• Robison Wells

Is Marvel Crisis Protocol Hard to Assemble?


I did it. I splurged and got Marvel Crisis Protocol even though it has nothing to do with any of my other gaming. I've got all the miniatures sitting here on my desk beside me and I'm intimidated by them because supersuits kinda have to be the perfect vibrant colors, right? It's not a soldier you can base, wash, drybrush and call it good. So I haven't painted them. But I have put them together.



But Marvel Crisis Protocol is getting some bad press for having models that are particularly hard to put together. I read Amazon reviews like this one:


Each miniature has pieces so small that it is almost impossible to hold let alone try to glue on to another piece. I had high hopes for this game but they were quickly dashed because of a poorly made product.

Or this one:

I've been playing table top games for over 20 years and this was by far the most frustrating experience I have ever had assembling minis in a starter box.... First the parts are poorly designed, often splitting an arm at each of the joints. That means you have to glue a 1/3" bicep to a 1/4" forearm to an 1/8" hand. This makes it really easy to over glue, leave prints or misalign parts. These arms could have easily been molded as a single part, and it baffles me when companies choose to do this.

Well, I took this as something of a challenge. I'm good at assembling models--I do it every single day. And aside from some Infinity metal miniatures, I have never had to give up on a figure because I was simply unable to get it right. So what's the verdict?


Is Marvel Crisis Protocol Hard to Put Together?
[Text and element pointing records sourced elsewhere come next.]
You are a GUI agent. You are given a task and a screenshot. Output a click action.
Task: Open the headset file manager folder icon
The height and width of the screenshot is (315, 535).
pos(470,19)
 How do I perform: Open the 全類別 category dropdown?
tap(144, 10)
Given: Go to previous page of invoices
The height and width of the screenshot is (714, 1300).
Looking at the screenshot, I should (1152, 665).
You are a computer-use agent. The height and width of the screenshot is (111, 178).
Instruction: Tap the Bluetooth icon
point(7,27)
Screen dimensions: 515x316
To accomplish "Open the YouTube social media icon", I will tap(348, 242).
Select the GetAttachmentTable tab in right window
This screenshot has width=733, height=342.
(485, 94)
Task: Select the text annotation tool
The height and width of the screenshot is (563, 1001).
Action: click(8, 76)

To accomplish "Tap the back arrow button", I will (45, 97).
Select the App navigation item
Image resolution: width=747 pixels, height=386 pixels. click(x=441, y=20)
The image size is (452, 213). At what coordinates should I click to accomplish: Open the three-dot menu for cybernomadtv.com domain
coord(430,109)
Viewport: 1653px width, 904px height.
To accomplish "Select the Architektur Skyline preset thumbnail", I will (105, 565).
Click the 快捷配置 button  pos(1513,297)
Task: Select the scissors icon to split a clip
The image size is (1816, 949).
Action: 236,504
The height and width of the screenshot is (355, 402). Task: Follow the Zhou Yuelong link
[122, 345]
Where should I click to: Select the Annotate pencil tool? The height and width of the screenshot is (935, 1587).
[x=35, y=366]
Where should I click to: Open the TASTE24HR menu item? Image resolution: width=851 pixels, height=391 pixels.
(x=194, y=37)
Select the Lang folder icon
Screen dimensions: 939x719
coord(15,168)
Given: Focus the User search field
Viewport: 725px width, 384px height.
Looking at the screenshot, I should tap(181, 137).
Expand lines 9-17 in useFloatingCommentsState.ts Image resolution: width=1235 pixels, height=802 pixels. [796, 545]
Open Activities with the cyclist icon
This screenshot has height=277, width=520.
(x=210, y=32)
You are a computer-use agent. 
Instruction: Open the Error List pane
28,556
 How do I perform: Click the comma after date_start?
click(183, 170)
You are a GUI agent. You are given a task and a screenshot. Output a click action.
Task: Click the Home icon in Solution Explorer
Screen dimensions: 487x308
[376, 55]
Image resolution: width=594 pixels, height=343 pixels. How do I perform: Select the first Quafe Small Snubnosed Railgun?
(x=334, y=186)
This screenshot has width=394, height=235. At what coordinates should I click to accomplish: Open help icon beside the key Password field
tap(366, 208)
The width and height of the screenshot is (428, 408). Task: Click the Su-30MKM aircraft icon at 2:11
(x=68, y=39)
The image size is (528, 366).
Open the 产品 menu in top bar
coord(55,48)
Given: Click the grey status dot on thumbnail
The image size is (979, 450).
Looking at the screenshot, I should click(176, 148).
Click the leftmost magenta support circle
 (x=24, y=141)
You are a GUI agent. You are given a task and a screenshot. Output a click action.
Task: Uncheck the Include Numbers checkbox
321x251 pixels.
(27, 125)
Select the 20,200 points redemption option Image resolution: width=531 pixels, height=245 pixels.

The short answer is yes. It is stupidly hard, by which I mean that the manufacturers have produced the molds in such an inexplicably stupid way that putting the miniatures together is maddening.


Let's look at an example: here are the instructions for the arms of Captain Marvel. Captain Marvel has a slight build and her arms are thin, and for some unknown reason, the mold makers split her arms into biceps and forearms.


Look, I've put together a lot of model kits, and I know, more or less, the limits of what can be done in the molding process. I know that you have to keep things relatively two dimensional with every piece. That does not apply here. These arms have no reason being in two pieces.



(Also, on the sprues the parts are all numbered, but as you can see, there are no numbers on the directions. That means that you have to spend a bit of time--not too much, but certainly more than you should--trying to figure out which bicep belongs to the right arm and which to the left. It is not intuitive, and I can see why this upset people.


However, I completed Captain Marvel, after a little fiddling with tiny pieces, and was pretty secure in thinking that this was going to be an achievable build.


But let's look at another example of a place where the instructions and mold making are incredibly poorly thought out. We'll look at Baron Zemo's sword.


The hand and the sword are one pieces. The forearm is one piece. And then, for some insane reason, the elbow patch is a separate piece. Three pieces to make a forearm holding a straight sword.


But I got Baron Zemo together. The elbow patch was fiddly but manageable. I was confident and I moved on. But then I got to Crossbones. Take a look at Crossbones' face.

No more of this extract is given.